Between August and October, the Excellus representative told Oliver, the company’s fraud team had been investigating her claim.
“As part of the investigation, the fraud team had asked the hospital to send over medical records that stated that I was in the emergency room,” Oliver said. “Obviously, Excellus never received those records — because it didn’t happen.”
The representative told Oliver and her advocate that as far as Excellus was concerned, she should not have to pay the bill. But Oliver wanted to hear that from the hospital, who had sent her another bill only a week earlier.
Calling the hospital — again
Together, the Excellus representative, Oliver and her advocate called Rochester Regional Hospital with the goal of finding out why Oliver’s bill had not yet been retracted. They failed.
“The representative from the hospital would not give us really a clear answer, other than ‘at this time’ I have a zero-balance for my bill,” Oliver said.
While that sounded like a resolution at first, Oliver soon found out it was not.
“[My advocate] was like, ‘okay, so just to clarify that we’re all on the same page, she doesn’t have to pay the bill,’” Oliver said. “Then the lady completely backtracked, and was like, ‘well, I didn’t say that.’”
The hospital representative went on to tell Oliver that she could potentially be charged in the future, pending the results of their own review of her bill. Oliver said the hospital has not given her any further information about the timeline or nature of their review process.
ClearHealthCosts has asked Rochester Regional Hospital for comment on the status of Oliver’s bill repeatedly by email and phone but has received no response.
“This whole ordeal has been so frustrating,” Oliver said. “We tried to do what was right by getting a Covid test after traveling, but battling with the hospital for over four months when they turned us away is disheartening.”
As of now, her bill has not been wiped away.
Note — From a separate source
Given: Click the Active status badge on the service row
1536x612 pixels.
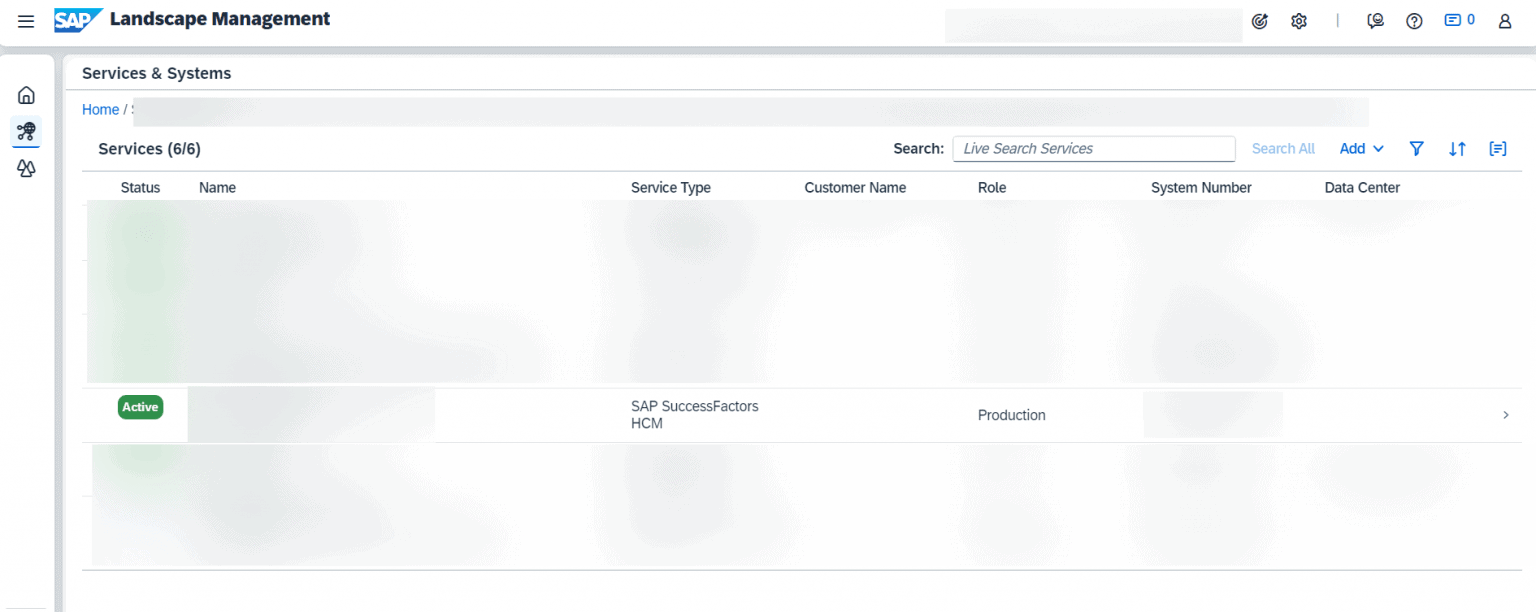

What you can do if you receive a fraudulent or erroneous bill
Rebecca Oliver’s experience highlights how difficult it is for patients to contest incorrect medical bills. Four months after being falsely billed, her situation is in limbo: The hospital keeps sending her bills and her insurer said it won’t pay. And unfortunately, Elisabeth Benjamin, advocate and vice president of Health Initiatives at the Community Service Society said situations like Oliver’s are not uncommon.
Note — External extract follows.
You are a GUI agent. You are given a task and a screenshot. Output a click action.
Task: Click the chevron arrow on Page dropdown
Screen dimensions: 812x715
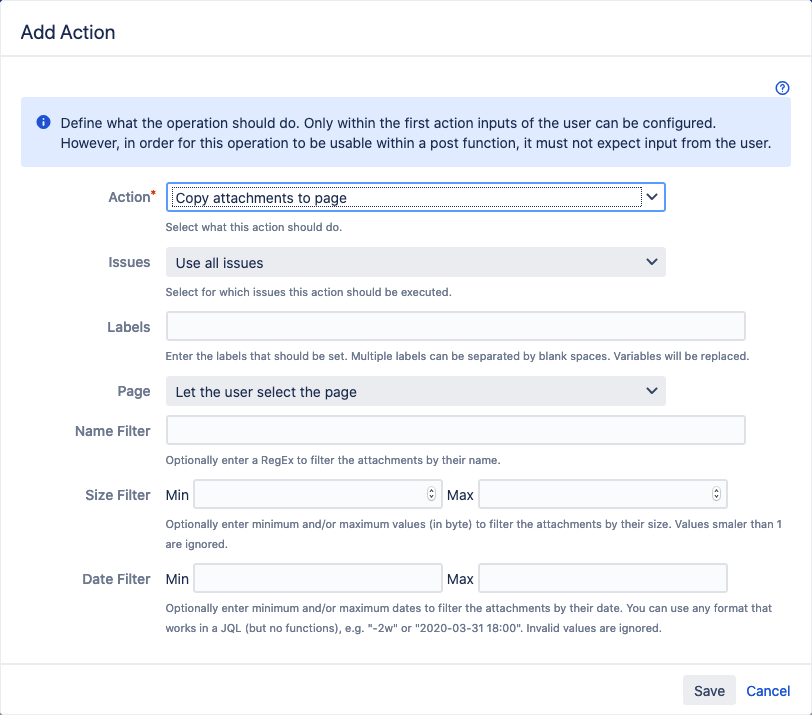coord(651,391)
“We get calls like this every single day,” said Benjamin, who is part of the team working on Oliver’s case.
Benjamin said it’s common for patients to feel “ping ponged” between their insurance company and their provider while trying to contest a bill like Oliver has been. If this happens to you, Benjamin said, do not give up.
“The most important thing you can do is just be extremely tenacious,” Benjamin said. “Keep fighting and keep asking questions.”
If you hit roadblocks, like Oliver did, reach out for help from consumer advocates in your state. You can start at this government site by selecting your state from the dropdown menu and then look for your local department of insurance.
Another option is to contact your local attorney general. Benjamin said they often have healthcare bureaus that can help patients.
If you happen to be in New York state, you can call Community Health Advocates, which is part of the Community Service Society. They can be reached online or by calling 888-614-5400.
“We’ll help you out as best we can — that’s what our job is, to help people navigate the maze between insurance companies and hospital billing departments,” Benjamin said.
“You have to have the patience of a saint to get through all this stuff,” Benjamin said. “Fortunately our program has that level of patience. We have really great staff.”